How Do We Grow?

Written on 12/20/2019
Jeane George Weigel

What is it about the dark emotions that repel me? Why do I resist and deny them, even hide myself away when I’m in them? Perhaps it’s simply because they’re uncomfortable, but I know it also has something to do with my never wanting to show weakness—to be anything less than my version of “good.”

But part of living has to do with sorrow; with pain. Our hearts are meant to feel everything this world has to offer. Trying to shut out the difficulties is not only futile, it denies a significant part of the reason we live.

In the David Whyte tape I’ve been listening to, he makes the point that the universe is half dying and half living at any given time, and that’s what makes it a vital system. He says, “… if you choose only the growing side of it you’ll be doomed to ignoring half of existence… a real identity has something to do with embracing the fading, dying, grief-filled sides of yourself.”

I had what I call a ragged day yesterday. It was one of those days that had me questioning my worth; my reason to be. Maybe these kinds of days are our growing pains, I don’t know. Because they certainly seem to be fertile ground, whether they’re comfortable or not.

It is interesting to me that, not long ago, I wrote a post about being in a state of grace (see previous post A State of Grace). And, here I am, in the same house, on the same land, in the same body, but my experience yesterday was the polar opposite of that gracious morning. The other side of grace. I don’t think we get to have one without the other.

Whyte takes up a Rilke poem, The Man Watching, in which Rilke suggests that “… if only we let ourselves be dominated as things do by some immense storm, we would become strong too…” He says, “Winning does not tempt that man. This is how he grows: by being defeated by constantly greater beings.”

And this is really the truth of it, isn’t it? Isn’t this the natural order of things? A grain of sand becoming the pearl, carbon under pressure producing diamonds, iron pounded in the forge to make it stronger? Our wounding giving us the choice to grow? I’ve said it before: it seems to be a universal pattern and I don’t think that’s so because life is cruel. We learn through joy, too. We certainly learn through love. Life seems to demand that we experience the whole of it if we are to grow. And, as hard as that can be sometimes, it is a stunningly perfect system.

Native Americans have long honored and celebrated the darkness—the void, the unknown—as a place for seeking and finding answers. They see it as the home of all that is not yet in form and, as such, the birthing place for all creativity. In fact they believe the darkness holds all the energy of the creative source. And when you think about it, incubation, germination, take place in the dark—of the womb, the nest, the earth, the recesses of the mind.

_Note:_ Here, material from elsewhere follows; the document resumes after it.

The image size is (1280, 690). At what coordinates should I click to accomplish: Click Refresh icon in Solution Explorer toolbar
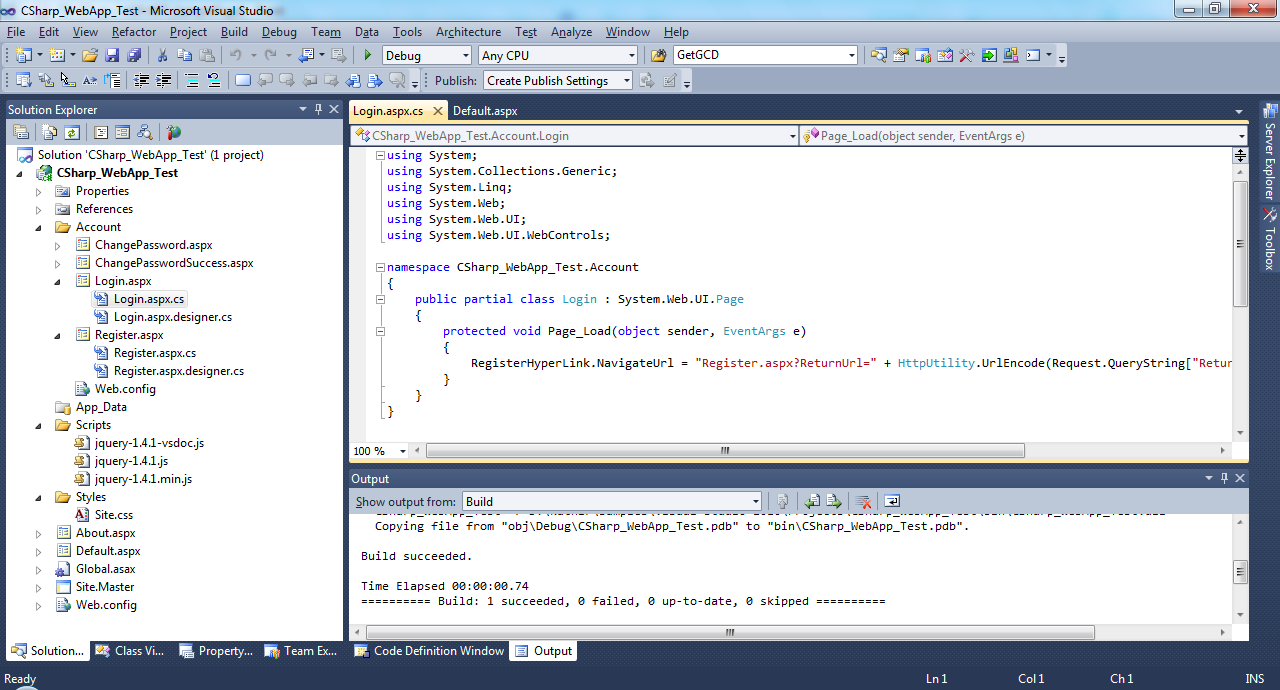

Whyte offers Adrienne Rich’s poem, Integrity, to consider: “Anger and tenderness: my selves. And now I can believe they breathe in me as angels, not as polarities.”

Indeed, the dark and the light, grace and fear, belief and doubt, joy and sorrow, my selves, my angels.

May I be continually willing to be defeated by greater and greater beings, understanding it as a choice of strength, not weakness. May I offer myself the grace, the right, the love, the compassion, to be wholly and simply human.